El fallo de la Corte, con su cambio sustancial de paradigmas anteponiendo los conceptos ambientales a los productivos, “tomó por sorpresa a los productores agrícolas que se abastecen del agua del Atuel, quienes entienden que actualmente el agua ya es escasa y ante esta determinación judicial, unos 6.000 chacareros podrían verse perjudicados en su actividad”.
El Sol consultó a Carlos Achetoni, presidente de la Federación Agraria en la zona Cuyo, quien “se mostró alarmado por la rapidez con la que se analizó un conflicto que tiene gran complejidad en sus aspectos técnicos e históricos” y que a su juicio “deberían haber sido estudiados con más profundidad”.
“Están hablando de caudales mínimos pero no sabemos concretamente de dónde van a sacar el agua”, sostuvo Achetoni, haciendo caso omiso al mandato judicial de hacer un uso compartido del recurso. “Nosotros estamos atravesando varios años de la falta de este recurso, no se qué vamos a entregar”, dijo quien fue uno de los expositores en la audiencia informativa y de conciliación que fijó la Corte para dirimir en este pleito.
Achetoni manifestó que los usuarios del agua del Atuel están preocupados y están analizando el fallo para dimensionar las consecuencias y llegar a los organismos provinciales y plantear las desventajas. “Nosotros vamos a ser los principales damnificados.
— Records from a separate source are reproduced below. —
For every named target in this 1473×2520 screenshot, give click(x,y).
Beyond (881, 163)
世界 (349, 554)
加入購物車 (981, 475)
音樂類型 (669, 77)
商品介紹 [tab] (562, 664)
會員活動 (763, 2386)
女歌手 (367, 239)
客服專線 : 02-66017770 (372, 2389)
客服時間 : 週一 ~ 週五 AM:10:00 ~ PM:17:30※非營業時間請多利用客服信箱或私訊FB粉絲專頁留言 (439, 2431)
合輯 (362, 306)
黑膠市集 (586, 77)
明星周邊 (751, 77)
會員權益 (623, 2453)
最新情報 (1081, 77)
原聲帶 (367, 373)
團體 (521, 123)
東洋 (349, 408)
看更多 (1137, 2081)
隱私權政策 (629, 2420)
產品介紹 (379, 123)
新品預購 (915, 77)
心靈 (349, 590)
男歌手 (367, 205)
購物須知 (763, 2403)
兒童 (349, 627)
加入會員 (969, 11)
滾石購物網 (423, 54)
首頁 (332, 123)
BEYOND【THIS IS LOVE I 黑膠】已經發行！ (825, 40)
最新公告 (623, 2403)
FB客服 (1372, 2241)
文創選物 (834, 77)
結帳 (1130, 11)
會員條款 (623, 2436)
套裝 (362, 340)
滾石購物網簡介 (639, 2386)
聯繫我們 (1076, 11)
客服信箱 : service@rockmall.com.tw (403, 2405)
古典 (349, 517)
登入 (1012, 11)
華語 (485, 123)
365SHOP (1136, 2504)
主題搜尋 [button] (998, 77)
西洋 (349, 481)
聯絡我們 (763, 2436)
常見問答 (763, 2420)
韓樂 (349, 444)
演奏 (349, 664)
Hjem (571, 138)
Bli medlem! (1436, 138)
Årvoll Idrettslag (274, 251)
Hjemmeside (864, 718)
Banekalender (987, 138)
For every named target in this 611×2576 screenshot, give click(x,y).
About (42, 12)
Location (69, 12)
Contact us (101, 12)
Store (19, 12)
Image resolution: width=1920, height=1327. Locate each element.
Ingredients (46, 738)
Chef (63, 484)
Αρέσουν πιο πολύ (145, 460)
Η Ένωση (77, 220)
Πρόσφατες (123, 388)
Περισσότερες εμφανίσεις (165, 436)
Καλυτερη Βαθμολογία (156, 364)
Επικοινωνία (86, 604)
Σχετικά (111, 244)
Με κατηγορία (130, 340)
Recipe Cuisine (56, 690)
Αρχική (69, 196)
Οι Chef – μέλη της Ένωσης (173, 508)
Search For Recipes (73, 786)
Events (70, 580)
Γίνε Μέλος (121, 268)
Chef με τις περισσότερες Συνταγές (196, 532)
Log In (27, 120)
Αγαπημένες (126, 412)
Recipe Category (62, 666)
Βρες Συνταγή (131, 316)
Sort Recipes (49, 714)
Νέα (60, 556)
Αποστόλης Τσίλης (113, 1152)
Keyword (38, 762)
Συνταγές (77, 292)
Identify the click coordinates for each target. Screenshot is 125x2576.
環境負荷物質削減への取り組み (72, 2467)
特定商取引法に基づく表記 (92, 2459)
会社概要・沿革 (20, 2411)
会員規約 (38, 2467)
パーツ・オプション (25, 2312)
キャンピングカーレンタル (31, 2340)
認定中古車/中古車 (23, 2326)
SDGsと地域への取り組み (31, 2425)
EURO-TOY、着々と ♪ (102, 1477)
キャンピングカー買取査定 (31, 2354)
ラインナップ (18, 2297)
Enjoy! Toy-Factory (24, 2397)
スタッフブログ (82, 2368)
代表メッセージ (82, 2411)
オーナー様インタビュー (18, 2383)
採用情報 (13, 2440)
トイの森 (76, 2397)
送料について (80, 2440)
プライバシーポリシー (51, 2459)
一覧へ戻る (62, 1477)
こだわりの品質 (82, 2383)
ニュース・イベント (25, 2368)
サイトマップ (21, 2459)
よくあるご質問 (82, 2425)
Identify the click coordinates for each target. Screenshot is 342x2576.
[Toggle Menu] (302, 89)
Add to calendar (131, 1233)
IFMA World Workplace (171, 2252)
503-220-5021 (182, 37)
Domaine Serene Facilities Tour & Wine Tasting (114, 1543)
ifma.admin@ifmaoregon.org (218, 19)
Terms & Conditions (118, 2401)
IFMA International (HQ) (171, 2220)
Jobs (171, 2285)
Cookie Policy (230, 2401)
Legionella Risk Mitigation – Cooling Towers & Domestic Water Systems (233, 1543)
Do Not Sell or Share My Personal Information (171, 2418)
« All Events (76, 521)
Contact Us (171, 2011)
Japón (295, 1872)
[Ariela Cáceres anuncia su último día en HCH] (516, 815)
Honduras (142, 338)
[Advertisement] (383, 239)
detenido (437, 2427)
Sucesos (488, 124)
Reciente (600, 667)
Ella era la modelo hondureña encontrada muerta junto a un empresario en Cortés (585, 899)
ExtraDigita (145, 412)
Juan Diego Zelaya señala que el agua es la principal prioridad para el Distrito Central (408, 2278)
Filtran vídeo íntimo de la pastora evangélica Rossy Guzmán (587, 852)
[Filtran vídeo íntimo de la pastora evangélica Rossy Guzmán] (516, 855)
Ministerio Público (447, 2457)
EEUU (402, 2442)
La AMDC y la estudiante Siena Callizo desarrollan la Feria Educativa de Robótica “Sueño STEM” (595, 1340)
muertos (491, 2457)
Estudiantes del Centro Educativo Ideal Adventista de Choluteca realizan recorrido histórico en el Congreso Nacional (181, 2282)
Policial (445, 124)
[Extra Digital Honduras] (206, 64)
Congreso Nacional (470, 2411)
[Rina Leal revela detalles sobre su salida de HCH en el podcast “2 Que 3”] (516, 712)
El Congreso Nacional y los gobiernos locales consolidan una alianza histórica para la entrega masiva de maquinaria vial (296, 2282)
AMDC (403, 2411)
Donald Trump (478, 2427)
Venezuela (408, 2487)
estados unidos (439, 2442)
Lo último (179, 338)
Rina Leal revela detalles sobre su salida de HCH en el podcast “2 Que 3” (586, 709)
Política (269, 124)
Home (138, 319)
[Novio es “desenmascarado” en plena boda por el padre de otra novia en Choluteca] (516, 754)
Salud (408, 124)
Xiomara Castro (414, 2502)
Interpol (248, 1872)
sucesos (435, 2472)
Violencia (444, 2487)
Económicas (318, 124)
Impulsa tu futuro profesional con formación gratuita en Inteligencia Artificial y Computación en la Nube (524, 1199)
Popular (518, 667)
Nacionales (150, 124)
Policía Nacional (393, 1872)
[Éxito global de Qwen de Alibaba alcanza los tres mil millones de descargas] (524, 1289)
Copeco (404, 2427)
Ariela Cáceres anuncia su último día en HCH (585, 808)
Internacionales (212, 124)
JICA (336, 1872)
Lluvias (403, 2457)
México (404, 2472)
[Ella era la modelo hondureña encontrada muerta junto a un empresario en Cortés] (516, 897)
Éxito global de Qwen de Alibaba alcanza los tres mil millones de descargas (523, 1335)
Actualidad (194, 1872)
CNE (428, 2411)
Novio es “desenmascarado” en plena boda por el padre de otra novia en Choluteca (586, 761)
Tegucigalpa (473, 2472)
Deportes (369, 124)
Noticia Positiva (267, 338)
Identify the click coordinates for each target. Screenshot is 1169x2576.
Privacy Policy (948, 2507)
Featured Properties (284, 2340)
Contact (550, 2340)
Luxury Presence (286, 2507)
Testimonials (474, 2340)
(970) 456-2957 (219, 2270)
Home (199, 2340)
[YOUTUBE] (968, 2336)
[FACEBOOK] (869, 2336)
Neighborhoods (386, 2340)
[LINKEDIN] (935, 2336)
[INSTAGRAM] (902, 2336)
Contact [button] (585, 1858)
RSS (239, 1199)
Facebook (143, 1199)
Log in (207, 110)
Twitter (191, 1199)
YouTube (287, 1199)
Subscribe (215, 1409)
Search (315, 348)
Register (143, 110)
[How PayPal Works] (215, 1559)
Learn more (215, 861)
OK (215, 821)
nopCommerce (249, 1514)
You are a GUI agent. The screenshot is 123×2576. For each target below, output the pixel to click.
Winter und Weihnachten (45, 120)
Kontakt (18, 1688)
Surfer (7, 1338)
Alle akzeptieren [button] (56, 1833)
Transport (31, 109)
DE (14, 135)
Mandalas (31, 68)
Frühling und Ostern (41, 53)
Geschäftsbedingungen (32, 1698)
Si esto llega a concretarse vamos a ser los que después vamos a tener que pedir un resarcimiento”, advirtió.

Respuesta.
La respuesta al planteo de Achetoni la dio ayer mismo el ministro de Gobierno de Mendoza, Dalmiro Garay, cuando dijo que “no tenemos que dejar de regar para darle agua a La Pampa”, en un mensaje destinado a productores que abonan por derecho a riego con las aguas del Atuel.
El argumento del impacto negativo en la producción del sur de Mendoza fue la principal estrategia defensiva mendocina desde que La Pampa presentó esta demanda en mayo de 2014. Sin embargo, desde un principio la Corte Suprema sintonizó el planteo pampeano y encuadró el caso en una cuestión de derecho ambiental y derechos humanos, poniendo a los aspectos productivos en un segundo orden.
No obstante, cabe aclararlo, la Corte reconoció que ante la escasa oferta hídrica que tiene la zona, deben buscarse fuentes alternativas para atender todas las demandas, que además -como también señaló- son crecientes.
En ningún momento, la Corte barajó la posibilidad de sacrificar hectáreas en el sur de Mendoza para reactivar el ecosistema del oeste pampeano.

Ecositema si, ¿riego no?
Según publicó ayer el periódico Diario San Rafael, en el gobierno mendocino “se mostraron conformes en que podrán presentar el plan de obras ordenado por la Corte” para garantizar el ingreso de un caudal a nuestra provincia. En el Ejecutivo mendocino también dicen que “La Pampa no tiene derecho para destinar a riego el agua del Atuel, sino generar un ecosistema”, en relación a la posición de la mayoría del máximo tribunal, lo cual constituye una verdad a medias. Si bien el fallo pone énfasis en el aspecto ecológico, no limita los otros usos del río. De hecho, habla del derecho humano al acceso al agua potable.